To do: Every line in the records below between the one holding "Instruction: Open the" and the one holding "Task: Remove the selected legend entry", inclusive, is to be set down exactly; all other lines are to be left out.

[[ Records shown open ]]

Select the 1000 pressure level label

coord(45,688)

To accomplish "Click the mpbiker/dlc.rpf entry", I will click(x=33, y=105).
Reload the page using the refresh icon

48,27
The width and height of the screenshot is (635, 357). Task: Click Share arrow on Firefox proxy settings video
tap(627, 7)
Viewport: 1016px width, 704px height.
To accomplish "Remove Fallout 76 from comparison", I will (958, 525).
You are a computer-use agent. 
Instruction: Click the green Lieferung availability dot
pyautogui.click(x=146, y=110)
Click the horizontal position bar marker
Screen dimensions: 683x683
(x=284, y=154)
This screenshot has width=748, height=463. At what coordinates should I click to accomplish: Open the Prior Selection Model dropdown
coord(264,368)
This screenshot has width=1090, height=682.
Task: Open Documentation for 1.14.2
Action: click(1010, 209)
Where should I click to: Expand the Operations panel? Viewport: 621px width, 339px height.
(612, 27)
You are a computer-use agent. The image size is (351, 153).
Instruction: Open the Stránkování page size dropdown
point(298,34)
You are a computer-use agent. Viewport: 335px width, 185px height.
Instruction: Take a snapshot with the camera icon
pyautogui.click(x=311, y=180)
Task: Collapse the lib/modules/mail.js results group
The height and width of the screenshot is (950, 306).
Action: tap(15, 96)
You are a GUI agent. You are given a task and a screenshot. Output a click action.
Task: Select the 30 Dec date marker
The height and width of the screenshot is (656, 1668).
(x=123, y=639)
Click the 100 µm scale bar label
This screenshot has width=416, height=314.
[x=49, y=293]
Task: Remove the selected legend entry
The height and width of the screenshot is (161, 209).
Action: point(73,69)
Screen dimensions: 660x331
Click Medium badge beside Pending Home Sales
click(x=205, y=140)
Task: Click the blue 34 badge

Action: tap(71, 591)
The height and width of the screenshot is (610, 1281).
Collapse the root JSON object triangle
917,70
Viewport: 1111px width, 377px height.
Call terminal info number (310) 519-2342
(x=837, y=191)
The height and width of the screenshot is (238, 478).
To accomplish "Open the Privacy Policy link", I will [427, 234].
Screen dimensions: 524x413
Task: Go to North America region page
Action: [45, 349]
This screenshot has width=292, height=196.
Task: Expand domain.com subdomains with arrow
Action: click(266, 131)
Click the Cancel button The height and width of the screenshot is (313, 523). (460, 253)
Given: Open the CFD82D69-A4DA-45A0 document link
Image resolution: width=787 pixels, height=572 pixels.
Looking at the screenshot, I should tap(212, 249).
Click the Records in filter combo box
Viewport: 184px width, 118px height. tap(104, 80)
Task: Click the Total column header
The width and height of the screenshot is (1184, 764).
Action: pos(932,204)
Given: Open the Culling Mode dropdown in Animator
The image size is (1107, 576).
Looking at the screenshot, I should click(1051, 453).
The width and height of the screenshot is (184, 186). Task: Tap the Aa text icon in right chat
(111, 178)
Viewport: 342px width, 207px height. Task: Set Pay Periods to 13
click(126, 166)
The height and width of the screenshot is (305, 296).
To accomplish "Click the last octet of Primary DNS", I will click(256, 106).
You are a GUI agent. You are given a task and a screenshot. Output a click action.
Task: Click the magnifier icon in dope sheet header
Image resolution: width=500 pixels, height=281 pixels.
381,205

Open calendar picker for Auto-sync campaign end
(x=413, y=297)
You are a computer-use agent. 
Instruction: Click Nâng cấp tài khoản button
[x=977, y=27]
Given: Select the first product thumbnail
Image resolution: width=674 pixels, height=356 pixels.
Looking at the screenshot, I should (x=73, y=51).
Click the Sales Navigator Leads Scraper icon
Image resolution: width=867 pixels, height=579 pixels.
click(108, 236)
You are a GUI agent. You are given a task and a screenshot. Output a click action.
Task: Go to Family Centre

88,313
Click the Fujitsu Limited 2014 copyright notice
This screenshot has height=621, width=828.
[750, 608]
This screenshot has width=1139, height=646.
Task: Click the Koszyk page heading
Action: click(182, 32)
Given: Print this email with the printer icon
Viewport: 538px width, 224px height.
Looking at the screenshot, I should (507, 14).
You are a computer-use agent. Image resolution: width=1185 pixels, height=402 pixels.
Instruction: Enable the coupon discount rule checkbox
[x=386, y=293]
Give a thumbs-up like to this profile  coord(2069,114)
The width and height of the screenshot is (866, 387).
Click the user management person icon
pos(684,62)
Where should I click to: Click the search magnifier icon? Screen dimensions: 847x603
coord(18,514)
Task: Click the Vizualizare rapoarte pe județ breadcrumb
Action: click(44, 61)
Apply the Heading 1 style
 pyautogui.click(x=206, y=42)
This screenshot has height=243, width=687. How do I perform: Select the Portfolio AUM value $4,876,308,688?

[[ Records shown closed ]]

Solution:
Instruction: Open the Stránkování page size dropdown
point(298,34)
You are a computer-use agent. Viewport: 335px width, 185px height.
Instruction: Take a snapshot with the camera icon
pyautogui.click(x=311, y=180)
Task: Collapse the lib/modules/mail.js results group
The height and width of the screenshot is (950, 306).
Action: tap(15, 96)
You are a GUI agent. You are given a task and a screenshot. Output a click action.
Task: Select the 30 Dec date marker
The height and width of the screenshot is (656, 1668).
(x=123, y=639)
Click the 100 µm scale bar label
This screenshot has width=416, height=314.
[x=49, y=293]
Task: Remove the selected legend entry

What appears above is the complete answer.